__Record set__:
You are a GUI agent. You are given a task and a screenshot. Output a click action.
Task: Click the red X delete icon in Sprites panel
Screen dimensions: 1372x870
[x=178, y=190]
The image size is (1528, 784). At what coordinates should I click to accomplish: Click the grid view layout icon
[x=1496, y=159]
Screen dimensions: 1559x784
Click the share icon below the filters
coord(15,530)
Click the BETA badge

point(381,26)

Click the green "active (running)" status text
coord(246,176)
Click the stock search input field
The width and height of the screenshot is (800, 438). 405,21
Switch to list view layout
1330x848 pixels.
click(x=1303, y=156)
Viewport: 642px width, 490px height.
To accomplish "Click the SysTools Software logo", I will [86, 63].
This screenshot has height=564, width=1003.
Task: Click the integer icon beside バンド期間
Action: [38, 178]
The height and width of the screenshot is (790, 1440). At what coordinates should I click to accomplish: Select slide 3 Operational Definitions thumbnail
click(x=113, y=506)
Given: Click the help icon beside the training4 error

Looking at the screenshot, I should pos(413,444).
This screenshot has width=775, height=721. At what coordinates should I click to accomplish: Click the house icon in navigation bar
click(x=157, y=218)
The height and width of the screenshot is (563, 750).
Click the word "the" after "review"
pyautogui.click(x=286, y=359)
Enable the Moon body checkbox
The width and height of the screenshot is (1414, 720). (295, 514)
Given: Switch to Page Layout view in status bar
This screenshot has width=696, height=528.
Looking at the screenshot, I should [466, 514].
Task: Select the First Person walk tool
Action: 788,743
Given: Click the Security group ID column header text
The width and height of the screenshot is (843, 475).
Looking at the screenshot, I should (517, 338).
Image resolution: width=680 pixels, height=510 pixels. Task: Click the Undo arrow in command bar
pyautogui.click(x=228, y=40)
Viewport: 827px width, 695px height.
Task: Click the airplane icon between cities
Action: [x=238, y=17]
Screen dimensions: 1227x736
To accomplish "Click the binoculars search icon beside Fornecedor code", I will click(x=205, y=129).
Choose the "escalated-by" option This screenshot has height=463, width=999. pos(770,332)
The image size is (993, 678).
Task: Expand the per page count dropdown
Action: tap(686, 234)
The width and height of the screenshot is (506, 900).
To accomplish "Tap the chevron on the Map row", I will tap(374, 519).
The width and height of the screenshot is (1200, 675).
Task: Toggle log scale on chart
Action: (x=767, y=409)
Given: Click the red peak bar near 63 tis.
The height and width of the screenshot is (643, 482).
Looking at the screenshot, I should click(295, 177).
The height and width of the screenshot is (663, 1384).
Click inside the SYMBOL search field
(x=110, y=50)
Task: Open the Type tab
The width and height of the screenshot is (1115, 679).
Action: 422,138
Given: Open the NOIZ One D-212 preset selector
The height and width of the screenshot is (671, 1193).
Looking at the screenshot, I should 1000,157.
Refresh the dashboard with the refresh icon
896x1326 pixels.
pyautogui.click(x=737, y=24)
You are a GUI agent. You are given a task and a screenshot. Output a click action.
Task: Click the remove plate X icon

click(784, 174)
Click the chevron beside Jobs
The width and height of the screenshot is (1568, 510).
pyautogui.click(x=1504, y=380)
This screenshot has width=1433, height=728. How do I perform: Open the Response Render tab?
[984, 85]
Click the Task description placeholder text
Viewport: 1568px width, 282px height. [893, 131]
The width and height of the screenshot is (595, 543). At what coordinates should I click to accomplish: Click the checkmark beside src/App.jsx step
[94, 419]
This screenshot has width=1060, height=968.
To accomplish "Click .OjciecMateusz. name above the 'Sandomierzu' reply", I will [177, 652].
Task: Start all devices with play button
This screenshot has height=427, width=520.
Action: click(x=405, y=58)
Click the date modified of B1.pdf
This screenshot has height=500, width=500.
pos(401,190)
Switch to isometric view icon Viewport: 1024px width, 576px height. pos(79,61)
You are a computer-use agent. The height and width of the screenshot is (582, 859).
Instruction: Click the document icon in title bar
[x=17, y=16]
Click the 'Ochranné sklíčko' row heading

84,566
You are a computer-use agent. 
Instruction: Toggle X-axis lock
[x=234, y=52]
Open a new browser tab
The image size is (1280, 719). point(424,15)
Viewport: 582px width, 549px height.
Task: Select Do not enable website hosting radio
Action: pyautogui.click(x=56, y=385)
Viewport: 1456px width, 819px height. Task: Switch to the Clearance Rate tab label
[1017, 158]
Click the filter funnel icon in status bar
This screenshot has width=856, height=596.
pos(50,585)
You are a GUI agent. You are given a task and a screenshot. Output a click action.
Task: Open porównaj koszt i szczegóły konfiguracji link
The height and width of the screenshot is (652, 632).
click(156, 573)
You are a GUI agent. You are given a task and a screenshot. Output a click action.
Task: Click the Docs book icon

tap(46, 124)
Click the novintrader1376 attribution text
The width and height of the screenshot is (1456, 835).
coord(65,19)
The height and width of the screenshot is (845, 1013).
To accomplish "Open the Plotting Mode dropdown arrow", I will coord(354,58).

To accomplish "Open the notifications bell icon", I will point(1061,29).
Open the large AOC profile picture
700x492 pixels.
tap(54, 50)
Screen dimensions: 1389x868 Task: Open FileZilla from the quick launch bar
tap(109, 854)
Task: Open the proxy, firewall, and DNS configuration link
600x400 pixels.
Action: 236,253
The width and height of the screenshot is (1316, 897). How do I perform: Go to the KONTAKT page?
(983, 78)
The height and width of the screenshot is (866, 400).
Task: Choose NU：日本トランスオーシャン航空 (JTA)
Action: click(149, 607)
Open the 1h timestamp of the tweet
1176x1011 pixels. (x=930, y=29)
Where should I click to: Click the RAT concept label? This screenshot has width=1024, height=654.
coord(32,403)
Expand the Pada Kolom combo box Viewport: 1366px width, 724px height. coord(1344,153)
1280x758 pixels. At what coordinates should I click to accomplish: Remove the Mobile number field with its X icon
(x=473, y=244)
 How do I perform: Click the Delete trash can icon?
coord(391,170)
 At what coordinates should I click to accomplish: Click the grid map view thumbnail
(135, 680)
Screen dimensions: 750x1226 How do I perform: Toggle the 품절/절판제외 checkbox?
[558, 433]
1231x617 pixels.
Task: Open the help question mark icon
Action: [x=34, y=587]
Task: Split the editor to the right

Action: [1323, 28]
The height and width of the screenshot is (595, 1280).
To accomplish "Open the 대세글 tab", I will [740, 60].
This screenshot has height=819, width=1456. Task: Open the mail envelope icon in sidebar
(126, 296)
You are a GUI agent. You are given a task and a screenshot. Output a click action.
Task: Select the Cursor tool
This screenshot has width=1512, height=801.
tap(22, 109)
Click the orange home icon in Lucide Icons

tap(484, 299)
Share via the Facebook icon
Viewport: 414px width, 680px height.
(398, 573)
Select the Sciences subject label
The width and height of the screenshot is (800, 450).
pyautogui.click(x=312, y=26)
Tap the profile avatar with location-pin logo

__Your assignment__: Reproduce the data in full, exactly as presented.

__Solution for this task__:
You are a GUI agent. You are given a task and a screenshot. Output a click action.
Task: Click the red X delete icon in Sprites panel
Screen dimensions: 1372x870
[x=178, y=190]
The image size is (1528, 784). At what coordinates should I click to accomplish: Click the grid view layout icon
[x=1496, y=159]
Screen dimensions: 1559x784
Click the share icon below the filters
coord(15,530)
Click the BETA badge

point(381,26)

Click the green "active (running)" status text
coord(246,176)
Click the stock search input field
The width and height of the screenshot is (800, 438). 405,21
Switch to list view layout
1330x848 pixels.
click(x=1303, y=156)
Viewport: 642px width, 490px height.
To accomplish "Click the SysTools Software logo", I will [86, 63].
This screenshot has height=564, width=1003.
Task: Click the integer icon beside バンド期間
Action: [38, 178]
The height and width of the screenshot is (790, 1440). At what coordinates should I click to accomplish: Select slide 3 Operational Definitions thumbnail
click(x=113, y=506)
Given: Click the help icon beside the training4 error

Looking at the screenshot, I should pos(413,444).
This screenshot has width=775, height=721. At what coordinates should I click to accomplish: Click the house icon in navigation bar
click(x=157, y=218)
The height and width of the screenshot is (563, 750).
Click the word "the" after "review"
pyautogui.click(x=286, y=359)
Enable the Moon body checkbox
The width and height of the screenshot is (1414, 720). (295, 514)
Given: Switch to Page Layout view in status bar
This screenshot has width=696, height=528.
Looking at the screenshot, I should [466, 514].
Task: Select the First Person walk tool
Action: 788,743
Given: Click the Security group ID column header text
The width and height of the screenshot is (843, 475).
Looking at the screenshot, I should (517, 338).
Image resolution: width=680 pixels, height=510 pixels. Task: Click the Undo arrow in command bar
pyautogui.click(x=228, y=40)
Viewport: 827px width, 695px height.
Task: Click the airplane icon between cities
Action: [x=238, y=17]
Screen dimensions: 1227x736
To accomplish "Click the binoculars search icon beside Fornecedor code", I will click(x=205, y=129).
Choose the "escalated-by" option This screenshot has height=463, width=999. pos(770,332)
The image size is (993, 678).
Task: Expand the per page count dropdown
Action: tap(686, 234)
The width and height of the screenshot is (506, 900).
To accomplish "Tap the chevron on the Map row", I will tap(374, 519).
The width and height of the screenshot is (1200, 675).
Task: Toggle log scale on chart
Action: (x=767, y=409)
Given: Click the red peak bar near 63 tis.
The height and width of the screenshot is (643, 482).
Looking at the screenshot, I should click(295, 177).
The height and width of the screenshot is (663, 1384).
Click inside the SYMBOL search field
(x=110, y=50)
Task: Open the Type tab
The width and height of the screenshot is (1115, 679).
Action: 422,138
Given: Open the NOIZ One D-212 preset selector
The height and width of the screenshot is (671, 1193).
Looking at the screenshot, I should 1000,157.
Refresh the dashboard with the refresh icon
896x1326 pixels.
pyautogui.click(x=737, y=24)
You are a GUI agent. You are given a task and a screenshot. Output a click action.
Task: Click the remove plate X icon

click(784, 174)
Click the chevron beside Jobs
The width and height of the screenshot is (1568, 510).
pyautogui.click(x=1504, y=380)
This screenshot has width=1433, height=728. How do I perform: Open the Response Render tab?
[984, 85]
Click the Task description placeholder text
Viewport: 1568px width, 282px height. [893, 131]
The width and height of the screenshot is (595, 543). At what coordinates should I click to accomplish: Click the checkmark beside src/App.jsx step
[94, 419]
This screenshot has width=1060, height=968.
To accomplish "Click .OjciecMateusz. name above the 'Sandomierzu' reply", I will [177, 652].
Task: Start all devices with play button
This screenshot has height=427, width=520.
Action: click(x=405, y=58)
Click the date modified of B1.pdf
This screenshot has height=500, width=500.
pos(401,190)
Switch to isometric view icon Viewport: 1024px width, 576px height. pos(79,61)
You are a computer-use agent. The height and width of the screenshot is (582, 859).
Instruction: Click the document icon in title bar
[x=17, y=16]
Click the 'Ochranné sklíčko' row heading

84,566
You are a computer-use agent. 
Instruction: Toggle X-axis lock
[x=234, y=52]
Open a new browser tab
The image size is (1280, 719). point(424,15)
Viewport: 582px width, 549px height.
Task: Select Do not enable website hosting radio
Action: pyautogui.click(x=56, y=385)
Viewport: 1456px width, 819px height. Task: Switch to the Clearance Rate tab label
[1017, 158]
Click the filter funnel icon in status bar
This screenshot has width=856, height=596.
pos(50,585)
You are a GUI agent. You are given a task and a screenshot. Output a click action.
Task: Open porównaj koszt i szczegóły konfiguracji link
The height and width of the screenshot is (652, 632).
click(156, 573)
You are a GUI agent. You are given a task and a screenshot. Output a click action.
Task: Click the Docs book icon

tap(46, 124)
Click the novintrader1376 attribution text
The width and height of the screenshot is (1456, 835).
coord(65,19)
The height and width of the screenshot is (845, 1013).
To accomplish "Open the Plotting Mode dropdown arrow", I will coord(354,58).

To accomplish "Open the notifications bell icon", I will point(1061,29).
Open the large AOC profile picture
700x492 pixels.
tap(54, 50)
Screen dimensions: 1389x868 Task: Open FileZilla from the quick launch bar
tap(109, 854)
Task: Open the proxy, firewall, and DNS configuration link
600x400 pixels.
Action: 236,253
The width and height of the screenshot is (1316, 897). How do I perform: Go to the KONTAKT page?
(983, 78)
The height and width of the screenshot is (866, 400).
Task: Choose NU：日本トランスオーシャン航空 (JTA)
Action: click(149, 607)
Open the 1h timestamp of the tweet
1176x1011 pixels. (x=930, y=29)
Where should I click to: Click the RAT concept label? This screenshot has width=1024, height=654.
coord(32,403)
Expand the Pada Kolom combo box Viewport: 1366px width, 724px height. coord(1344,153)
1280x758 pixels. At what coordinates should I click to accomplish: Remove the Mobile number field with its X icon
(x=473, y=244)
 How do I perform: Click the Delete trash can icon?
coord(391,170)
 At what coordinates should I click to accomplish: Click the grid map view thumbnail
(135, 680)
Screen dimensions: 750x1226 How do I perform: Toggle the 품절/절판제외 checkbox?
[558, 433]
1231x617 pixels.
Task: Open the help question mark icon
Action: [x=34, y=587]
Task: Split the editor to the right

Action: [1323, 28]
The height and width of the screenshot is (595, 1280).
To accomplish "Open the 대세글 tab", I will [740, 60].
This screenshot has height=819, width=1456. Task: Open the mail envelope icon in sidebar
(126, 296)
You are a GUI agent. You are given a task and a screenshot. Output a click action.
Task: Select the Cursor tool
This screenshot has width=1512, height=801.
tap(22, 109)
Click the orange home icon in Lucide Icons

tap(484, 299)
Share via the Facebook icon
Viewport: 414px width, 680px height.
(398, 573)
Select the Sciences subject label
The width and height of the screenshot is (800, 450).
pyautogui.click(x=312, y=26)
Tap the profile avatar with location-pin logo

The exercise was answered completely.